[Saved entries]

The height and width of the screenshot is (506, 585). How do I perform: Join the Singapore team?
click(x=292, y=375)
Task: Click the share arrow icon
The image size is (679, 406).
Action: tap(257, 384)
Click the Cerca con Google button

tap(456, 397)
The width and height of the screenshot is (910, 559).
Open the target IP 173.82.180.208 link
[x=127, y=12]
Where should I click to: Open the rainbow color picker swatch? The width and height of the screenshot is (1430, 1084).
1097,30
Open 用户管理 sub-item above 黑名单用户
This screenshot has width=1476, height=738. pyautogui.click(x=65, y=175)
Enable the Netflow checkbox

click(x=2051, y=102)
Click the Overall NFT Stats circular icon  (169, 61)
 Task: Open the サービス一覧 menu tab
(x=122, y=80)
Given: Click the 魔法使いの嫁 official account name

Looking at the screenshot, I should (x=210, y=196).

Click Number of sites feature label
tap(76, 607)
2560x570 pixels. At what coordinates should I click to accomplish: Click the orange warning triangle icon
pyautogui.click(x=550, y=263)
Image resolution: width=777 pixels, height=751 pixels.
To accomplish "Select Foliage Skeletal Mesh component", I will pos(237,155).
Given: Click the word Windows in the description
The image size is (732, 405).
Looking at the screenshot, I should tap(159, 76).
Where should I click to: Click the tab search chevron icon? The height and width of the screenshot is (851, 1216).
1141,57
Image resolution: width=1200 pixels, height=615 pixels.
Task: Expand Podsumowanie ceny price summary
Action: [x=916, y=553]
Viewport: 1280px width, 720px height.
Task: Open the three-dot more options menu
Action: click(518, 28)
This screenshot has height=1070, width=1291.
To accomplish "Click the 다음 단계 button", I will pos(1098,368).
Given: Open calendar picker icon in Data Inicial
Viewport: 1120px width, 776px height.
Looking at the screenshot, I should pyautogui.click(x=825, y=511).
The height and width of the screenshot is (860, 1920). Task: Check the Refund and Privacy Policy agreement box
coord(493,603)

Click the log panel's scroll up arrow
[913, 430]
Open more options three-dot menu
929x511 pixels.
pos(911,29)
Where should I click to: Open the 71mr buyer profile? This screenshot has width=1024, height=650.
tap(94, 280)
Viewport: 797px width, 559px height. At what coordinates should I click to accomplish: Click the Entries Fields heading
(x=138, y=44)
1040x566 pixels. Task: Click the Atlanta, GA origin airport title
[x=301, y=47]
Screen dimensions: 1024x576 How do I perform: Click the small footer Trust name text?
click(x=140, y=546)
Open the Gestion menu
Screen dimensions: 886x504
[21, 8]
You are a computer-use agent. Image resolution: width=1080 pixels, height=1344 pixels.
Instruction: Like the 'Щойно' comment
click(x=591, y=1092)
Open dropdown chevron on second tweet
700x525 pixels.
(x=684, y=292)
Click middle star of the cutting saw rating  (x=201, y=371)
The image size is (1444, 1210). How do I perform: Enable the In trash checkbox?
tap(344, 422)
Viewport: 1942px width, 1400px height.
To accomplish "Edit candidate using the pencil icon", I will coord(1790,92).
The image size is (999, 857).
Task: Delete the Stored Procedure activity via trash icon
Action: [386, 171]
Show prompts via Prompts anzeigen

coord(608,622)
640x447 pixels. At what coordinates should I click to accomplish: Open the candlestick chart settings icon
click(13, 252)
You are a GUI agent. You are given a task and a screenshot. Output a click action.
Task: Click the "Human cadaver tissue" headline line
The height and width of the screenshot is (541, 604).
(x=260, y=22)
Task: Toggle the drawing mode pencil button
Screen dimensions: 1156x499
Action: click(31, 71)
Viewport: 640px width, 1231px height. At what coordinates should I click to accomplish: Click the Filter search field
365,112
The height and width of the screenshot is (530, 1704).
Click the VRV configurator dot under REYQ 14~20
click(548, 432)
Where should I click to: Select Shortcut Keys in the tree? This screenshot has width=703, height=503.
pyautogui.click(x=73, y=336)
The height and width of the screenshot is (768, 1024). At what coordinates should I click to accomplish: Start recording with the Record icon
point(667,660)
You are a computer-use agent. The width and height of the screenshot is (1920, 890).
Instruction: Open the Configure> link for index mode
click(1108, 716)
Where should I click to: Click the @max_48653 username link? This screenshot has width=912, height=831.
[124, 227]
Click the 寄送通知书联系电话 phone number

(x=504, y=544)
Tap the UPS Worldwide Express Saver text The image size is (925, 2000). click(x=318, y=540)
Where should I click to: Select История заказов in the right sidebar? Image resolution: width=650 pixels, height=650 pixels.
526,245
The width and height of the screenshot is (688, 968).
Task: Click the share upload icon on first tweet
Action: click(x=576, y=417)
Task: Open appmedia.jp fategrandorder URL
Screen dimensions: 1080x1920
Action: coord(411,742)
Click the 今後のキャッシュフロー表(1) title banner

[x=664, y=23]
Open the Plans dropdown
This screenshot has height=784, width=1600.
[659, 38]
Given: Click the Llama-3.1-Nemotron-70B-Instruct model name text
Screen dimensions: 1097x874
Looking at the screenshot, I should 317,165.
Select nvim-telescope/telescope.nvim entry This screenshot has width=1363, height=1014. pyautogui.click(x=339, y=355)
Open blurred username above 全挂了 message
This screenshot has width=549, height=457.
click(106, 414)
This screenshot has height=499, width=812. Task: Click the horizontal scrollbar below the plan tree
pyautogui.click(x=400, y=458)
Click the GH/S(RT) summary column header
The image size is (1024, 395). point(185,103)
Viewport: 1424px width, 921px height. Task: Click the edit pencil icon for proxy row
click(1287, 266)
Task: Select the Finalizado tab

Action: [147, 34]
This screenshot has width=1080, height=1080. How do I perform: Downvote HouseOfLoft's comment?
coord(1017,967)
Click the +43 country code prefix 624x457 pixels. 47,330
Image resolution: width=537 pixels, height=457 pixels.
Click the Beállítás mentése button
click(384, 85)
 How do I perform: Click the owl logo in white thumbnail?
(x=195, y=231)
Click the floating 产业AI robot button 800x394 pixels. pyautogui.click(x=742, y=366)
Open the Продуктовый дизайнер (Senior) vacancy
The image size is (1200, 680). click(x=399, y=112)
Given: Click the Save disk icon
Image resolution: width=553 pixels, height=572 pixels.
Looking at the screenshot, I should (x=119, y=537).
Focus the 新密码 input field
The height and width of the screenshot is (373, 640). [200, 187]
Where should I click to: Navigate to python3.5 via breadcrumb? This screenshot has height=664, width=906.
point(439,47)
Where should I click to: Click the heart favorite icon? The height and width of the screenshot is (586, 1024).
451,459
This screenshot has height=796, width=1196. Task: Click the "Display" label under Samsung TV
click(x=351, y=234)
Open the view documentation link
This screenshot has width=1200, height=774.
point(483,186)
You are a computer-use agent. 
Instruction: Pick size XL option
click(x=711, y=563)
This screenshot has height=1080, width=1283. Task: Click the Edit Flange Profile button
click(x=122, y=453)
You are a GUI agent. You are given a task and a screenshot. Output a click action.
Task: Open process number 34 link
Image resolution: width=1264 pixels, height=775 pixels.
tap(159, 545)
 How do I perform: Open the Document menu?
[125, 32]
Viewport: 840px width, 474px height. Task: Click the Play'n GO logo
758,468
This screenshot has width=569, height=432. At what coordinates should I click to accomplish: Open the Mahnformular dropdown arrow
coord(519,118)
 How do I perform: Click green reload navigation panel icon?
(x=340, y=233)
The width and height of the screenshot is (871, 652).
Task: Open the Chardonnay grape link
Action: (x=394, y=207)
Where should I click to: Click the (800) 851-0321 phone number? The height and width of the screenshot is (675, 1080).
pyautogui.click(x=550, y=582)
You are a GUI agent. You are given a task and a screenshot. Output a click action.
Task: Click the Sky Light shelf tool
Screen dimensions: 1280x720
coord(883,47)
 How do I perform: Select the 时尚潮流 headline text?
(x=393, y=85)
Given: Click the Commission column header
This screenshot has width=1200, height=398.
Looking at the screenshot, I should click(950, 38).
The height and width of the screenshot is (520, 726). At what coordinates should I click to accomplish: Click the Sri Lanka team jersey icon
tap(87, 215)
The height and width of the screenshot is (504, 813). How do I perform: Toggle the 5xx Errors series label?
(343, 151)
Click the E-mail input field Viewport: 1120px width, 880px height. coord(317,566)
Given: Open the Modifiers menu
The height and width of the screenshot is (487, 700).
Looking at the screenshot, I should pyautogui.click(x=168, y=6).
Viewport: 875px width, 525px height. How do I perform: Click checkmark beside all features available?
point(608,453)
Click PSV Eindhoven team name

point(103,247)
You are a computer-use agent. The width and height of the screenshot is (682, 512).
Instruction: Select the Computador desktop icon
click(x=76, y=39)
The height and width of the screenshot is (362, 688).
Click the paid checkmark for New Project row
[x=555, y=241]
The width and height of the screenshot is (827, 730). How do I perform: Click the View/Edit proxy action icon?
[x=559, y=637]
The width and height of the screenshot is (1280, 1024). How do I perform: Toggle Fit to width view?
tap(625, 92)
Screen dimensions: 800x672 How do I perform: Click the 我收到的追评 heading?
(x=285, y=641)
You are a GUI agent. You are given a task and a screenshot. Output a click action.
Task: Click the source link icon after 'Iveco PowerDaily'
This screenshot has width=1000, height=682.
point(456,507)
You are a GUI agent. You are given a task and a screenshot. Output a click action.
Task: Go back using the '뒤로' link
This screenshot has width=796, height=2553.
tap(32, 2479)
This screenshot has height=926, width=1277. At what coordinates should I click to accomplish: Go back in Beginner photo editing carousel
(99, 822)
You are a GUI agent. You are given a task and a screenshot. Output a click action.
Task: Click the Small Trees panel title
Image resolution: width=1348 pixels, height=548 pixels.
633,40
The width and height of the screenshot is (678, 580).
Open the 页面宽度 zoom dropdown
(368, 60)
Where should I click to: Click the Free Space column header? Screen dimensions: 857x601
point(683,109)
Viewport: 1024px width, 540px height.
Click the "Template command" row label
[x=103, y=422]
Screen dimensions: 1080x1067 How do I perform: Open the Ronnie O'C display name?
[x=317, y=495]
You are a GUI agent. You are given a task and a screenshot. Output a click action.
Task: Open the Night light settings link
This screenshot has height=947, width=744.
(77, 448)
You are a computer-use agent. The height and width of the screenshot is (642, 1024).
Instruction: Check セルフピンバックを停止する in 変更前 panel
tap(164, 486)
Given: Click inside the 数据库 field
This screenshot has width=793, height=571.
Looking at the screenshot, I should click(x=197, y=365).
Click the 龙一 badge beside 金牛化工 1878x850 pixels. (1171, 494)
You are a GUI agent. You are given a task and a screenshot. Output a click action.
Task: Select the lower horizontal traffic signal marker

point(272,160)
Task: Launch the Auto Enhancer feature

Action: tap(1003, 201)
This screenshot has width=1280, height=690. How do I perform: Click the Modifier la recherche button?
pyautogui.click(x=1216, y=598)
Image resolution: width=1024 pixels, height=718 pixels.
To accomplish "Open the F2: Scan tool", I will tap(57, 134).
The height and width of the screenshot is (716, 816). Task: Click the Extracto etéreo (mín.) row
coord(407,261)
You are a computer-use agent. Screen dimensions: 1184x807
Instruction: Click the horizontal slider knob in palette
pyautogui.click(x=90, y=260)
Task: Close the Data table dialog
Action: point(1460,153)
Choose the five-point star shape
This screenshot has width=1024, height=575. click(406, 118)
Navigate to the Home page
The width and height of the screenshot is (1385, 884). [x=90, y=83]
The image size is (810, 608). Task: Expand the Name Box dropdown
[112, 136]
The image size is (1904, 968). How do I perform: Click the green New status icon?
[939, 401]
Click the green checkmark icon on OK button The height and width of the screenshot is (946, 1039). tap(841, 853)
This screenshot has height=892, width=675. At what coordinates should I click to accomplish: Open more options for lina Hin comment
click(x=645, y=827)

**Problem details**
Beginning at the opening line of the data, transcribe each line exactly until you reach the line with "The width and height of the screenshot is (910, 559).", which you also include, and go no further.

**Task solution**
The height and width of the screenshot is (506, 585). How do I perform: Join the Singapore team?
click(x=292, y=375)
Task: Click the share arrow icon
The image size is (679, 406).
Action: tap(257, 384)
Click the Cerca con Google button

tap(456, 397)
The width and height of the screenshot is (910, 559).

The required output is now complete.